É importante também por em relevo a mensagem dos anjos: "Glória a Deus no alto, e na terra paz aos homens que ele ama” (v 14).  Aqui Lucas cria um binômio – dois elementos conjugados, ou seja, uma maneira de dar glória a Deus no alto é a criação da paz entre as pessoas aqui na terra.  Atrás do termo “paz” há um cabedal de reflexão teológica, vindo do Antigo Testamento.  O nosso termo “paz” capta somente uma parte do que significava a palavra hebraica “Shalôm", que não se limita a uma mera ausência de violência física, mas inclui a realização de tudo que Deus deseja para os seus filhos e filhas.  Portanto o texto natalino nos convida e desafia para que demos glória a Deus através do nosso esforço em criar um mundo de Shalôm – onde todos possam “ter a vida e a vida em abundância!” (cf. Jo 10,10)

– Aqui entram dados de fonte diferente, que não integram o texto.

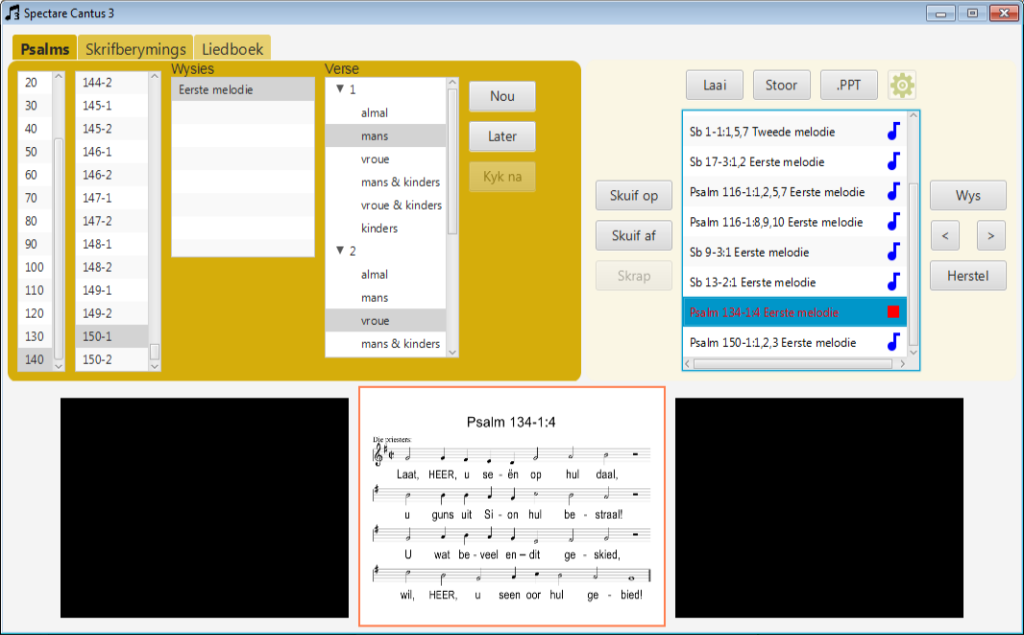
Task: Select 'vroue & kinders' under verse 1
Action: 401,205
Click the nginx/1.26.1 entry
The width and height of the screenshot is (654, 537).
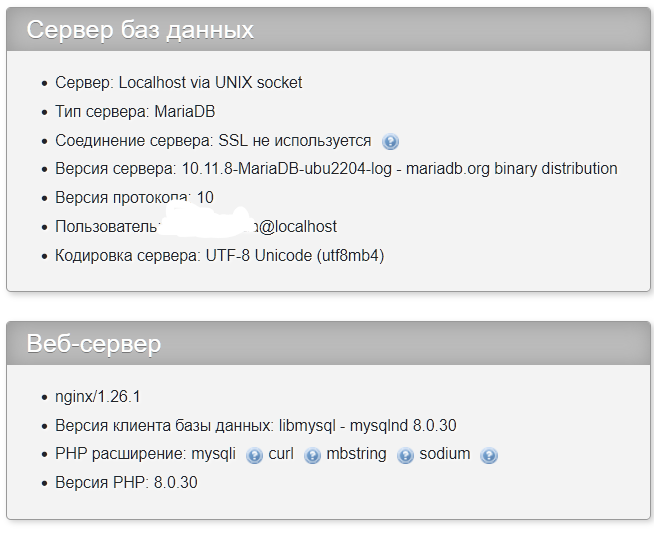[x=98, y=396]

É importante também refletir como Lucas nos apresenta a pessoa da Maria neste texto.  Enquanto todos os que ouviam os pastores “assombravam-se” (v. 18), “Maria porém conservava isso e meditava tudo em seu íntimo”(v 19).   Dois textos do Antigo Testamento usam o mesmo verbo grego (synetèrein): Gn 37,11 e Dn 4, 28, para descrer a perplexidade íntima de uma pessoa que procura entender o significado profundo de um fato.  Assim Lucas enfatiza que Maria não captou de imediato todo o sentido do que ouviu, mas meditava as palavras, contemplando-as, para descobrir o seu significado.  Maria cresceu na fé, acolhendo e discernindo o sentido profundo dos acontecimentos – se torna peregrina na fé, modelo para todos nós, nos convidando a nos mergulharmos nos relatos evangélicos, contemplando os mistérios da vida de Jesus e o que eles podem significar para nós hoje.

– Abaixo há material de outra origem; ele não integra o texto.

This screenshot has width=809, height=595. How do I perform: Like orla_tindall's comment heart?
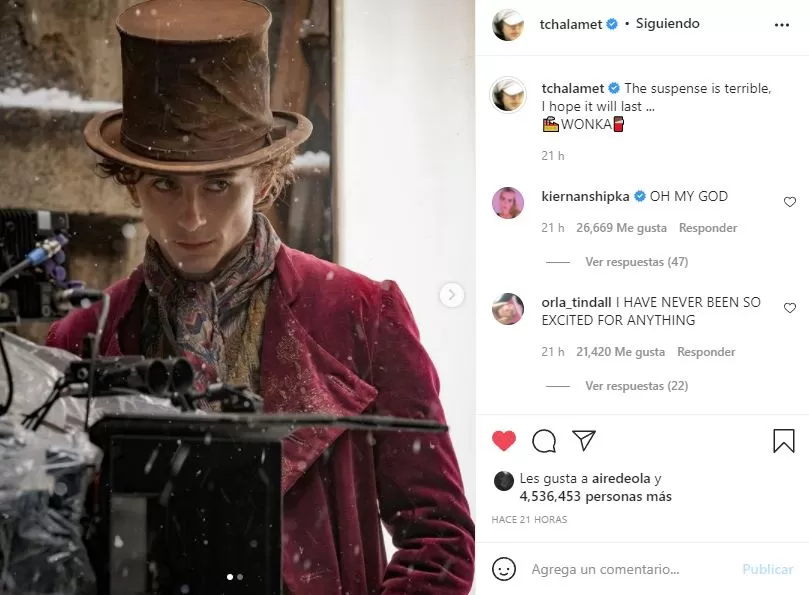tap(789, 308)
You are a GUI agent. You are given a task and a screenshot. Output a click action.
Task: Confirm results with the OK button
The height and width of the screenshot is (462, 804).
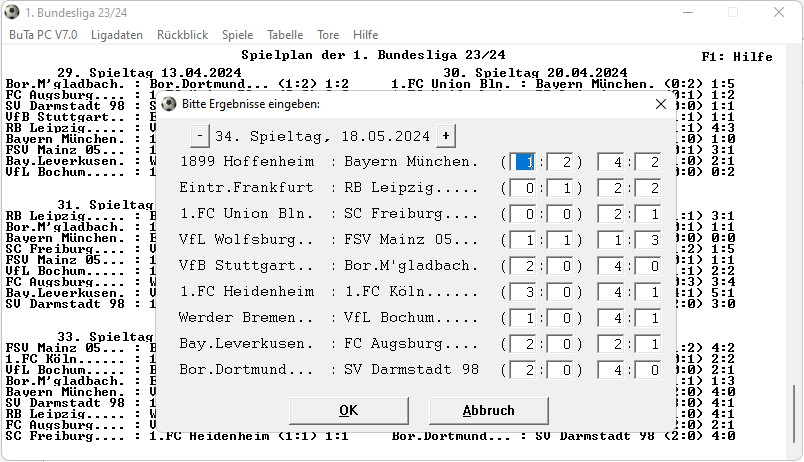click(x=348, y=410)
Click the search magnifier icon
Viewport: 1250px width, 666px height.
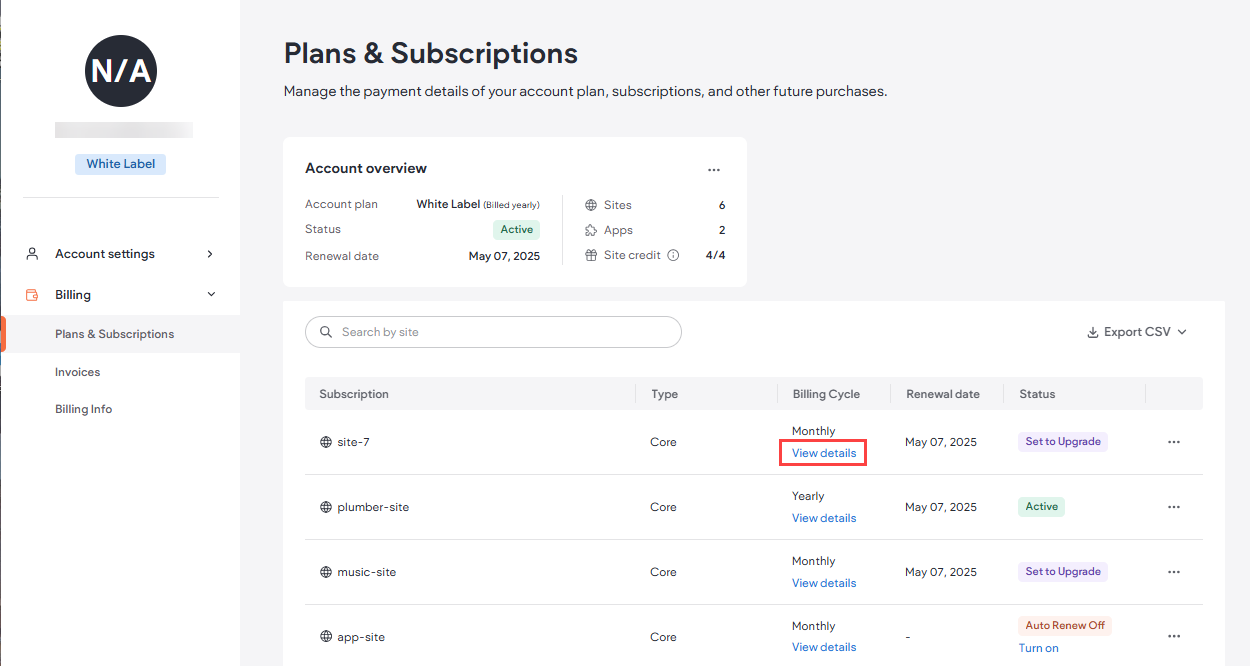[325, 331]
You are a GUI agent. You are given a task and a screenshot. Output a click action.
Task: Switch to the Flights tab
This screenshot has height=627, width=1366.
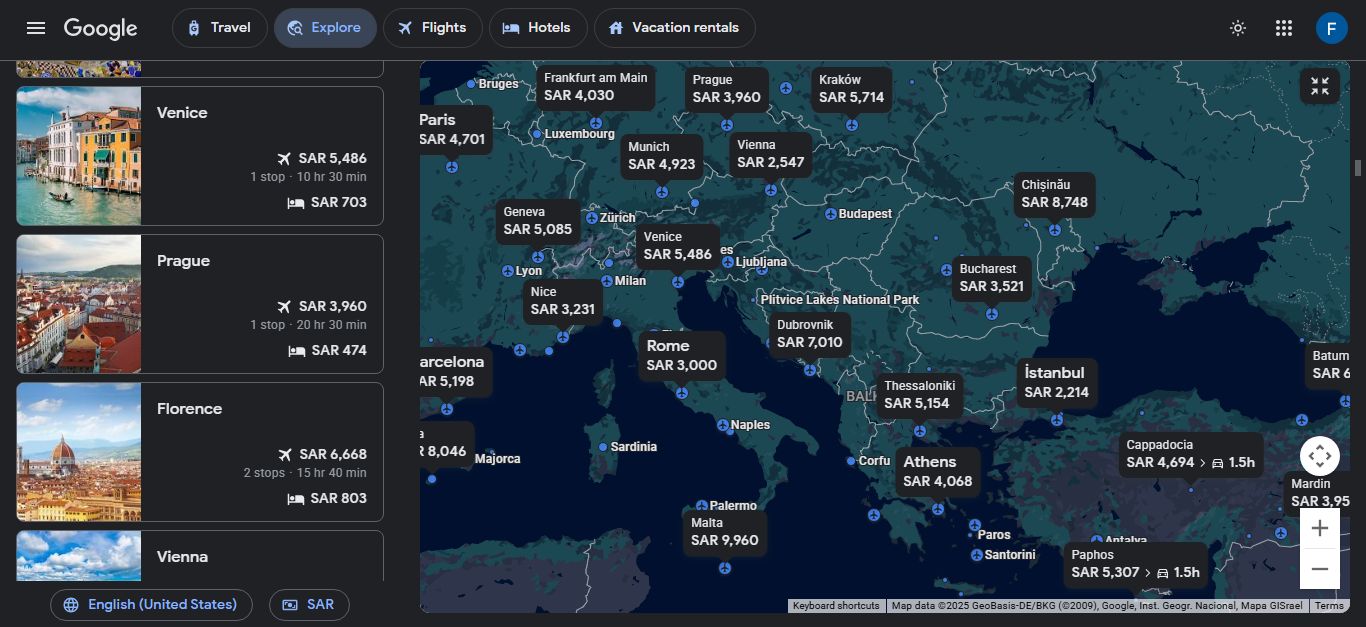432,28
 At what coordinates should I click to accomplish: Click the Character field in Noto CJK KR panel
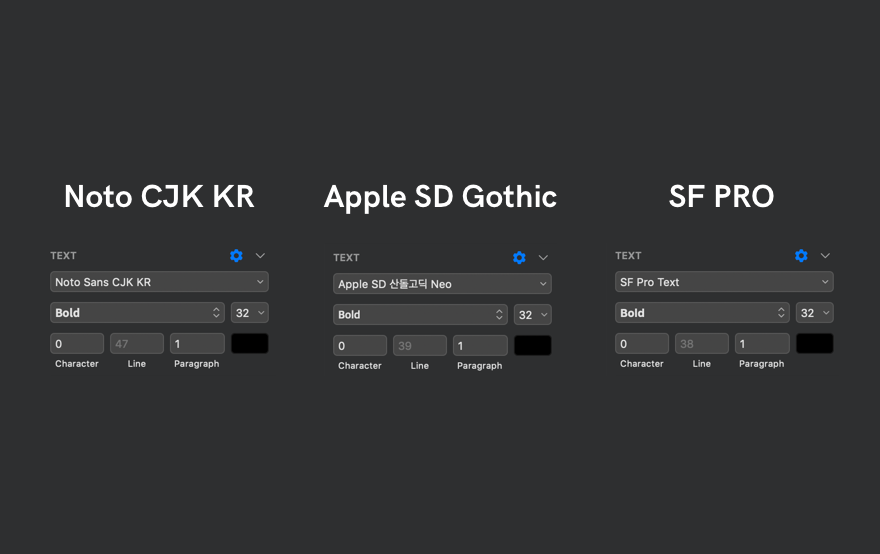(77, 344)
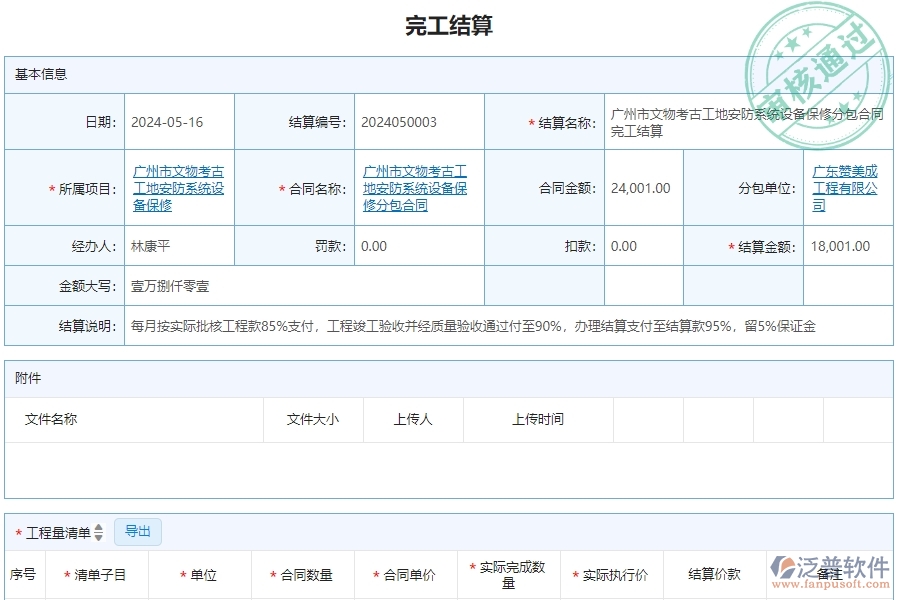
Task: Click the 导出 export button
Action: (139, 531)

A festa de Natal é uma oportunidade ímpar para nos aprofundarmos no sentido do amor de Deus por nós, expressado na Encarnação.  Mas, se fizermos dele somente uma festa de consumismo e materialismo, jamais colheremos os seus frutos.  Sem deixar do lado o seu lado lúdico, familiar e festivo, cuidemos para não sermos seduzidos pelos ídolos do ter e do prazer tão bem promovidos pelo marketing dos Shoppings – mas retornemos à singeleza da gruta de Belém e redescubramos o motivo duma verdadeira “alegria para todo o povo”, - nasceu para nos o Salvador!
 
Missa Do Dia: Jo, 1, 1-18.
 “O Verbo se fez carne e armou sua tenda no meio de nós”
 Embora sejamos muito mais familiarizados com as leituras de Lucas, referente ao nascimento do Salvador em Belém, na realidade o Evangelho da Missa do Dia, tirado do prólogo de João, nos traz o sentido profundo dos eventos do primeiro Natal.

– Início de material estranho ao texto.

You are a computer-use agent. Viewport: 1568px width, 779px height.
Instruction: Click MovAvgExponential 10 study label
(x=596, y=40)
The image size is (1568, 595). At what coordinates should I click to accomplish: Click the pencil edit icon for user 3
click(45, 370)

O texto gira ao redor do “Verbo” ou “Palavra” – “Logos” em grego.  Enquanto Marcos somente começa o seu relato do Evangelho de Jesus com o seu batismo e Lucas e Mateus remontam até a sua concepção, o Quarto Evangelho liga Jesus à sua preexistência, desde o começo:
“No princípio já existia a Palavra
e a Palavra estava com Deus
e a Palavra era Deus......
a Palavra se fez homem e armou sua tenda entre nós”( 1, 1.14)
Mesmo que se fale sobre Jesus em termos não tão familiares para nós (Verbo, ou Palavra), João se coloca bem na tradição do Antigo Testamento.  Embora use a palavra grega “Logos”, para expressar a identidade de Jesus como o Verbo, na sua mente não está uma discussão abstrata sobre o Logos dos filósofos gregos, mas muito mais o sentido teológico do termo hebraico “Dabar”, que indica a Palavra criadora, congregadora e libertadora de Deus, expressão do Deus de amor de libertação.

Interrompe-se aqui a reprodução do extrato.